* [Source extract]
——————————
Distractor frequency analysis (DFA) is an in-house developed method for describing the likelihood that cohorts will select particular options within an MCQ. The class was divided into six groups based on overall exam or MCQ component mark, and the percentage of students in each sextile that choose each option was calculated and presented in an easy-to-interpret interface. Examples of outputs typical of high- and low-performing questions are shown in the Results. This type of analysis enabled us to investigate whether certain misconceptions (identified by a high proportion of students selecting a particular distractor) are more prevalent in different student cohorts. If distractors are each designed to test a specific common misconception, then it is beneficial to know which distractors are selected by each of the performance cohorts. For example, if a particular concept is only understood by the top cohort, with other groups primarily selecting one distractor, it would indicate that more attention needs to be given to this concept and the specific misconception targeted by the distractor. If a misconception was more prevalent in only the bottom cohort(s) as in Table 3, then perhaps a different remediation strategy might be used.

Results

Monitoring student contributions

A key component of our strategy to train students to become effective MCQ authors was to encourage them to provide timely, actionable feedback and was therefore our focus in Cycles 1 and 2. PeerWise provides a report that collates all the contributions (questions, comments and replies) from one student on one page. It takes about 30 s to scan the comments and confirm their usefulness or otherwise (Figure 2).

Figure 2. Comments of an engaged and not so engaged student to the same questions in Cycle 2. The feedback from Student A can be used to improve the question. Moreover, they are more likely to reflect more on the attributes of their own question. Outputs like this were valuable in showing students how they should develop their articulation skills.
——————————
* [Required work]
a - According to the excerpt on distractor frequency analysis, how long does it take to scan a student's comments and confirm whether they are useful?
b - Continue the excerpt on distractor frequency analysis from the point where it stops.
——————————
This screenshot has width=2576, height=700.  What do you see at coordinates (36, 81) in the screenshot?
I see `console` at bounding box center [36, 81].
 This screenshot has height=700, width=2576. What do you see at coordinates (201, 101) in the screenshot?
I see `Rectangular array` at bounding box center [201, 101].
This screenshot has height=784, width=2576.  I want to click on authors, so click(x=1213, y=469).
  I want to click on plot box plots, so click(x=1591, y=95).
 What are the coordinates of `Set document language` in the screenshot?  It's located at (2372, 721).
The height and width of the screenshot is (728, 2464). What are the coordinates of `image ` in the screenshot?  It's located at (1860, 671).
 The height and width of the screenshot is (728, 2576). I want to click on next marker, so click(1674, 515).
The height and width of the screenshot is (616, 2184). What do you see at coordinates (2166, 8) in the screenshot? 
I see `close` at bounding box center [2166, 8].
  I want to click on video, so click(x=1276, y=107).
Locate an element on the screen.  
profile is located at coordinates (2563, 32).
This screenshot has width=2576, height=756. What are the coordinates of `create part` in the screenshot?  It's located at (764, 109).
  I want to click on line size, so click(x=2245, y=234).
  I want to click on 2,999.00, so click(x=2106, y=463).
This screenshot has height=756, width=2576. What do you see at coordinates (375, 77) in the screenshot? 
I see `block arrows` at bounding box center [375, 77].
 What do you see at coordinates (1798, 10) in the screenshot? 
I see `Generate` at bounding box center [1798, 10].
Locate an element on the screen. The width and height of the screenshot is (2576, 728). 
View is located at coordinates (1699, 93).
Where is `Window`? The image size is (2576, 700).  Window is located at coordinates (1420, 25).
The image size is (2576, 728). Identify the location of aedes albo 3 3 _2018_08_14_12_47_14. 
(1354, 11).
——————————
* [Outputs by task]
a - About 30 seconds.

b -
Success of the broad question performance trawl in Cycle 3 depended on students approaching this largely formative task with sincerity, answering each question to the best of their ability. From experience, students generally take a task seriously if they trust that their efforts will be rewarded. Therefore, we developed a dashboard (Figure 3) using granular time-stamped activity data (available on request from PeerWise), to convince students that we could see their approach to the questions. This strategy proved successful as the vast majority (>87%) of students completed the task with appropriate diligence, judged only from inspection of the start and end times of answering sessions. Such students spent 1–2 h answering the 40 questions, and, reassuringly, 12% of students spent less than 1 min per question. Only 5% were judged to have not performed the task thoughtfully, as evidenced by them spending less than 30 s per question, selecting mainly ‘easy’ questions, and still answering the majority incorrectly.

Figure 3. Custom dashboard developed to monitor student engagement in Cycle 3. Answering patterns are shown, including successful attempts on difficult questions (dark green), unsuccessful attempts on easy questions (red) and commencement of any sessions following the first one (yellow highlights). Data from students such as Student B were excluded from analyses of question performance.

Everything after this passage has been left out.